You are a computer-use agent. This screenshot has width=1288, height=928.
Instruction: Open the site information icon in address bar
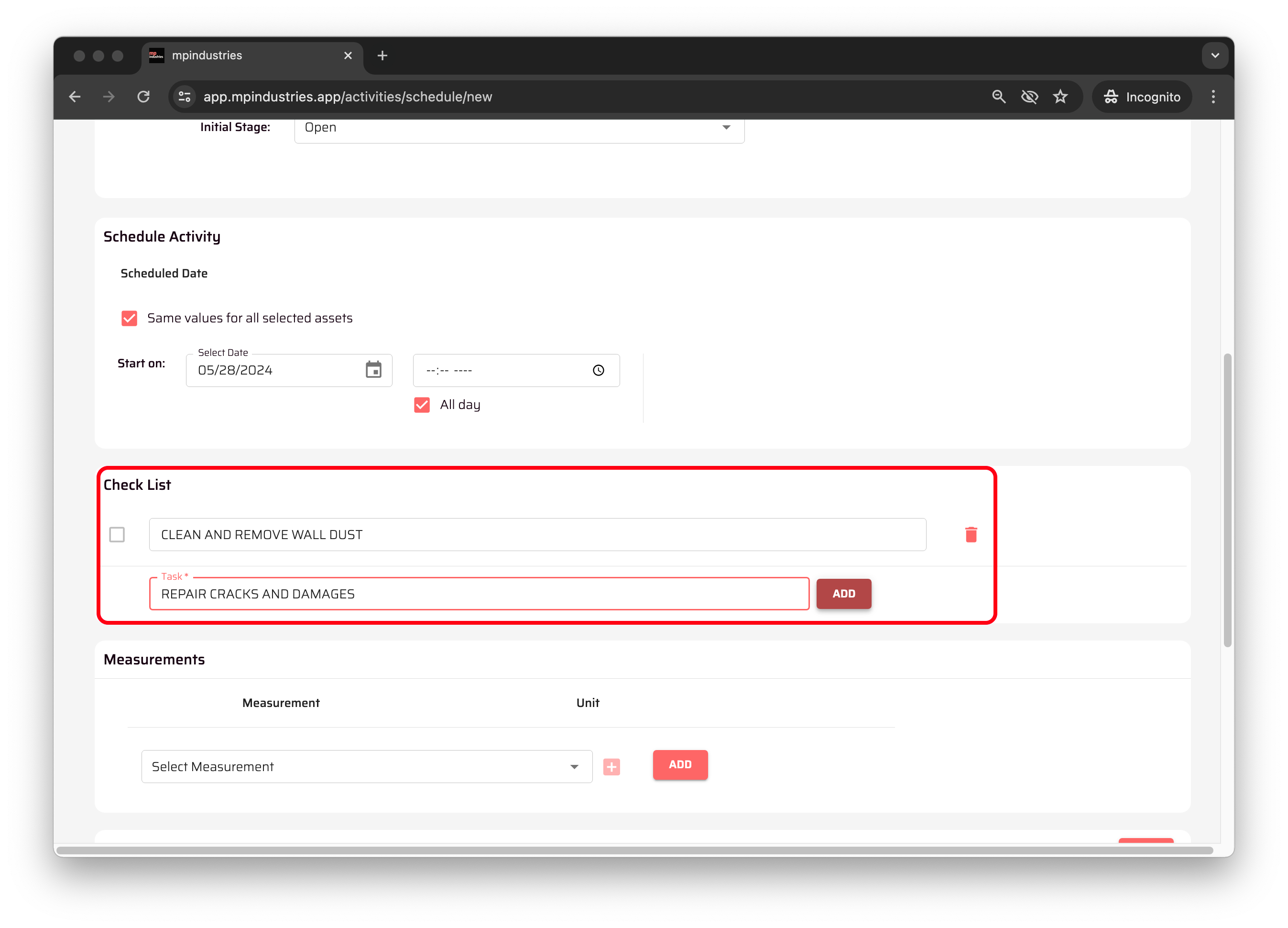click(x=185, y=97)
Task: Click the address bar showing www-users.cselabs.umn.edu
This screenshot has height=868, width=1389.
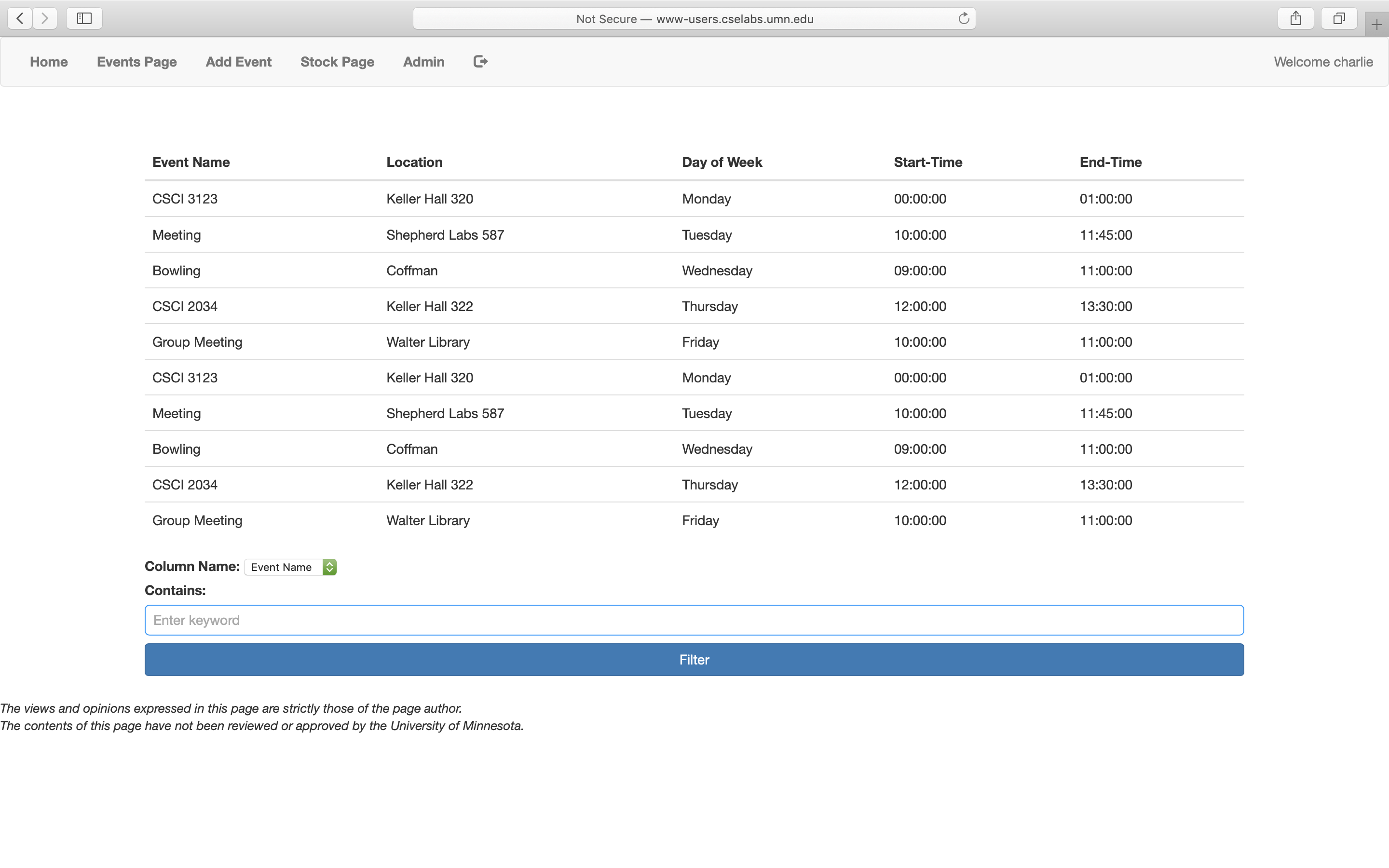Action: coord(694,18)
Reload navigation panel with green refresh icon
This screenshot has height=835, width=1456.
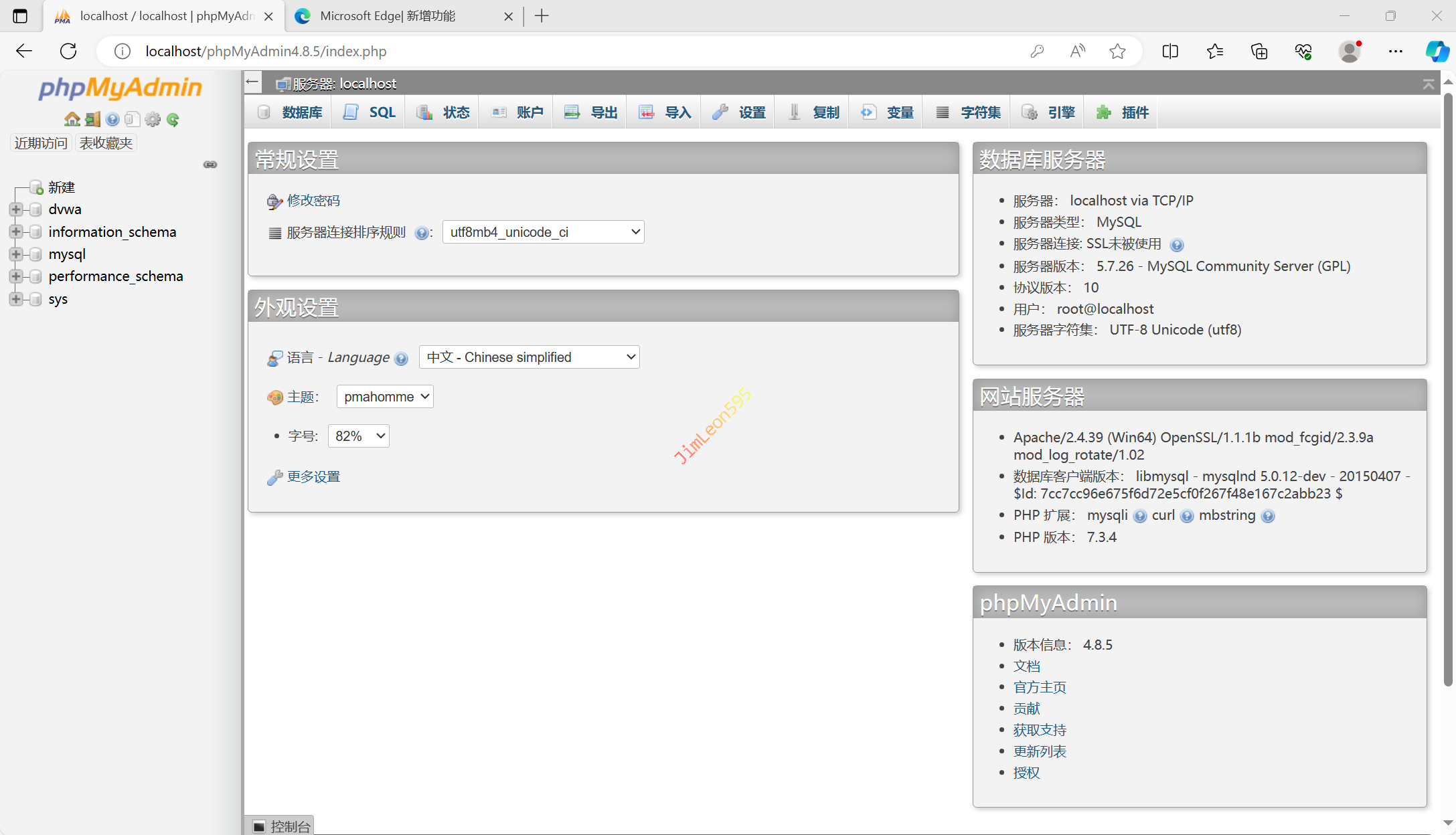[173, 120]
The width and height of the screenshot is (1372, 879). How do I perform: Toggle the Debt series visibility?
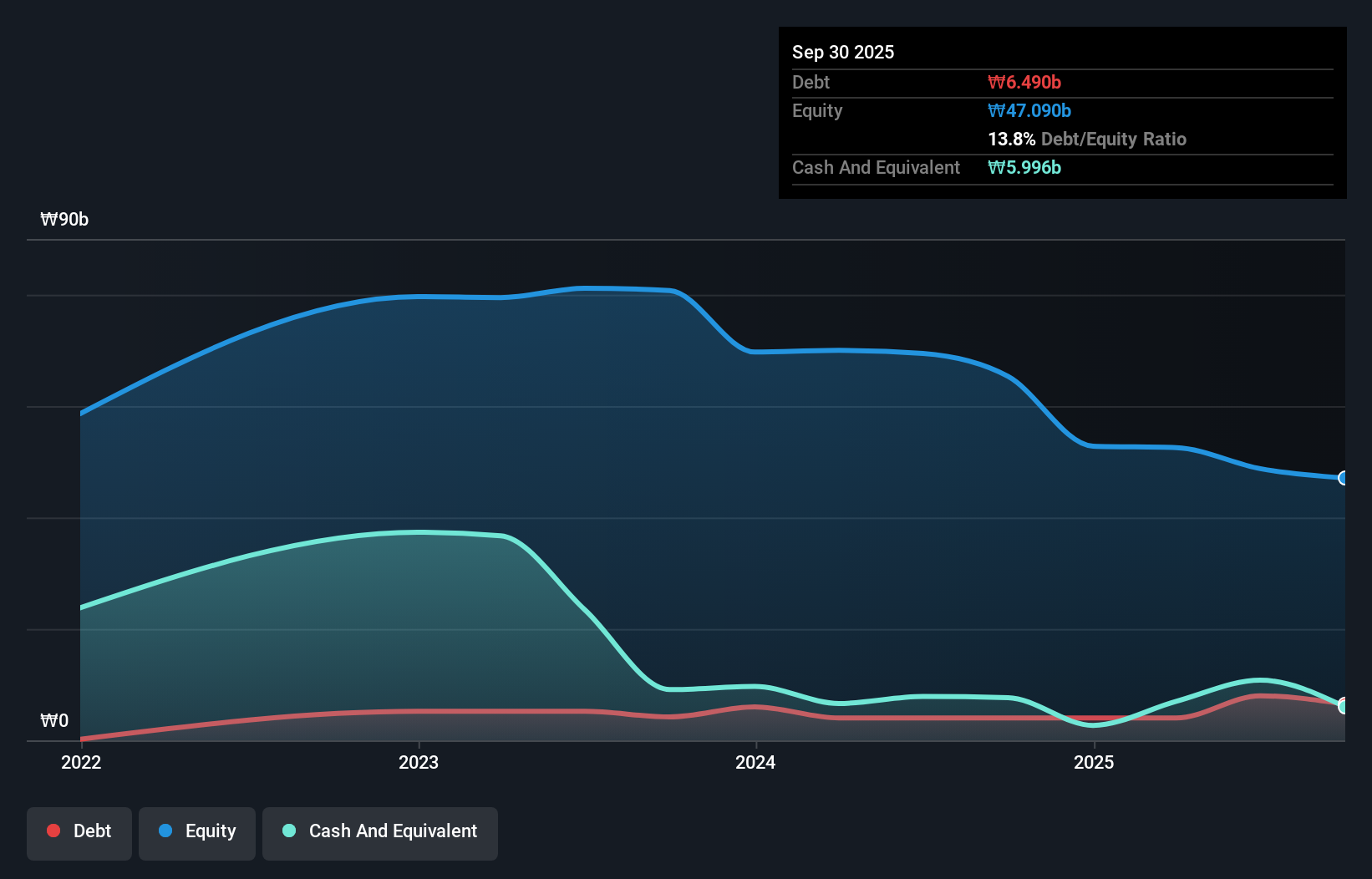pyautogui.click(x=79, y=831)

++++

> [Instructions for the task]:
Retype word for word the span of lines above that begins with the line containing "This screenshot has height=868, width=1389." and ends with the last line of the records; skip all pictures.

> [Exercise result]:
This screenshot has height=868, width=1389.
Action: coord(694,18)
Reload navigation panel with green refresh icon
This screenshot has height=835, width=1456.
[173, 120]
The width and height of the screenshot is (1372, 879). How do I perform: Toggle the Debt series visibility?
pyautogui.click(x=79, y=831)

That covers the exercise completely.